* [Activity]: Filter the listing below down to the lines containing the word "width".

* [Given information]:
▶

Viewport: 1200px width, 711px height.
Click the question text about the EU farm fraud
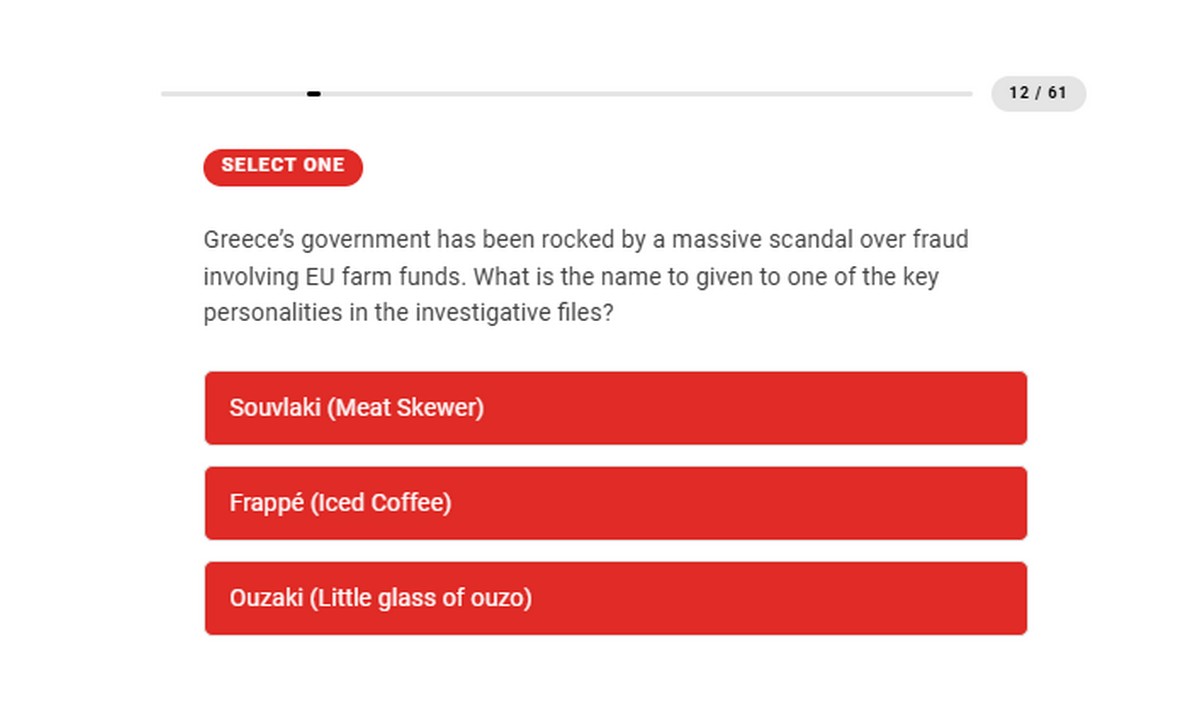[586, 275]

◀
▶

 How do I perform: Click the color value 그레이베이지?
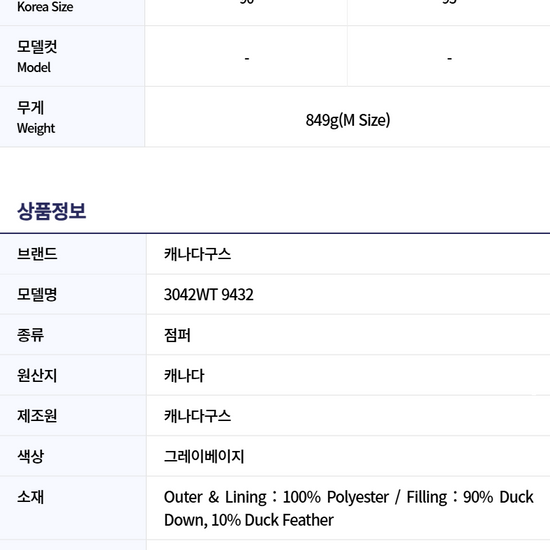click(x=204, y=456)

◀
▶

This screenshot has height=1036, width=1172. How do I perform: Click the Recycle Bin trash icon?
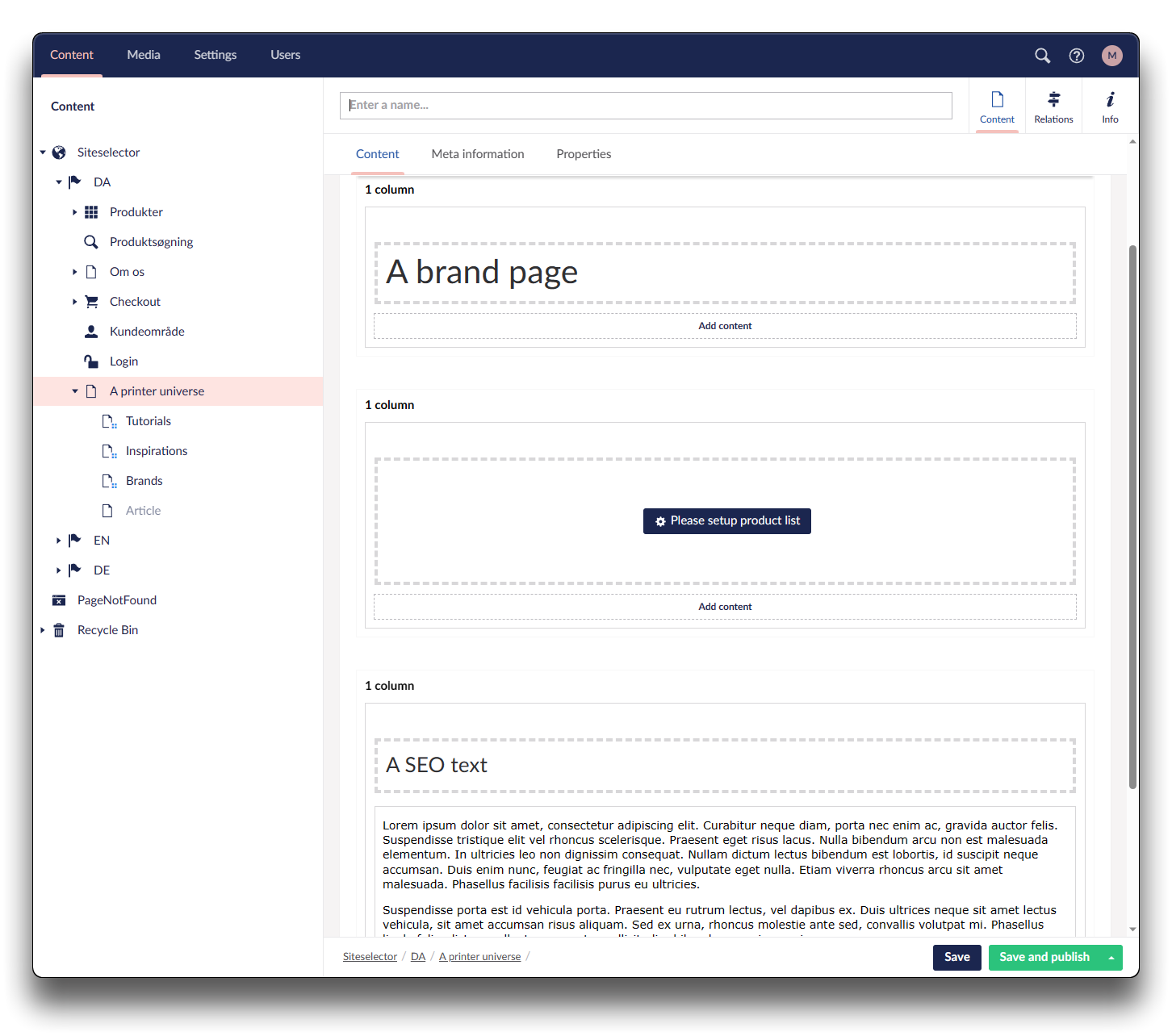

◀

* [Solution to the problem]:
Viewport: 1200px width, 711px height.
This screenshot has height=1036, width=1172. How do I perform: Click the Recycle Bin trash icon?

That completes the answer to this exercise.